In [1]:
def HelloClass():
    return "Hello Class!"

print(HelloClass())

Hello Class!


# Lab 5 

I know it seems like just yesterday you were struggling with "what is a notebook? what is github? how do I `import arcgis`??" But, that's the nature of the quarter system and here we are, ready to start putting things all together.

If you remember the core goals of this class, they're to help you programmatically:
1. Get some data.
2. Format, process, analyze, etc. said data.
3. Visualize it in some way.

We've done so primarily through the ArcGIS API for Python **and** more recently, GeoPandas and Folium. In this lab, we're going to **acquire** data from Twitter (a robust, well developed API that spits out a lot of data), process it into a format that's easy to map (in this case, I recommend a csv), and then add it to a series of interactive maps. 

As this is your second to last lab, I'm going to leave open precisely how you do a lot of this; however, I'm also going to be working more directly with each group throughout the process. What I mean here is that I recommend you use Folium for your visualization, but you can use the ArcGIS API if you prefer.

**In fact, you can and should mix and match whatever _tools_ work best for your group.** After this class, you'll encounter many problems - use the core ideas and tools you've encountered in this class to cobble together clever solutions! Iteration! Flow control! Using libraries and reading documentation are the keys to solving a vast, vast variety of geospatial problems.

=== Supplied material ===
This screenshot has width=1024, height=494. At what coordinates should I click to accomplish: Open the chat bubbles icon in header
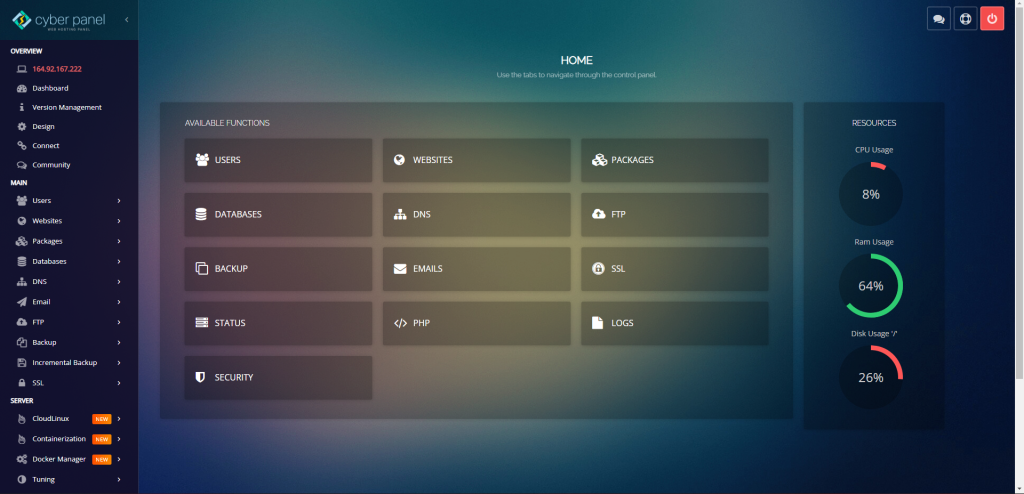[x=938, y=18]
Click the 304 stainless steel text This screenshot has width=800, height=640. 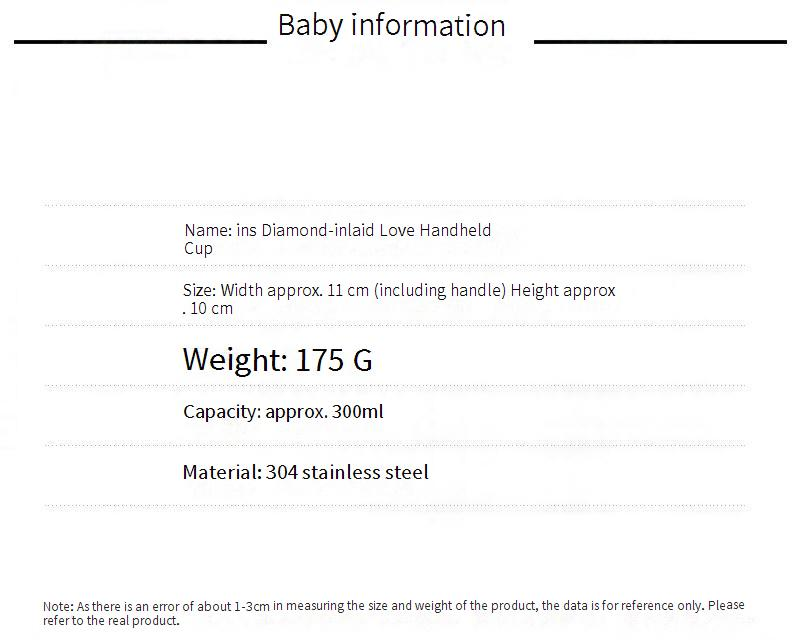click(x=347, y=472)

=== Parts of the exercise ===
#1 In the lab introduction, what file format is recommended for the processed data?
#2 Summarize the lab introduction in two sentences.
The lines have nothing to do with the lab introduction.

=== Replies ===
#1 A csv.

#2 In this lab, students acquire data from Twitter, process it into an easily mapped format such as a csv, and add it to a series of interactive maps. Folium is recommended for visualization, though the ArcGIS API may be used instead, and groups are encouraged to mix and match whatever tools work best for them.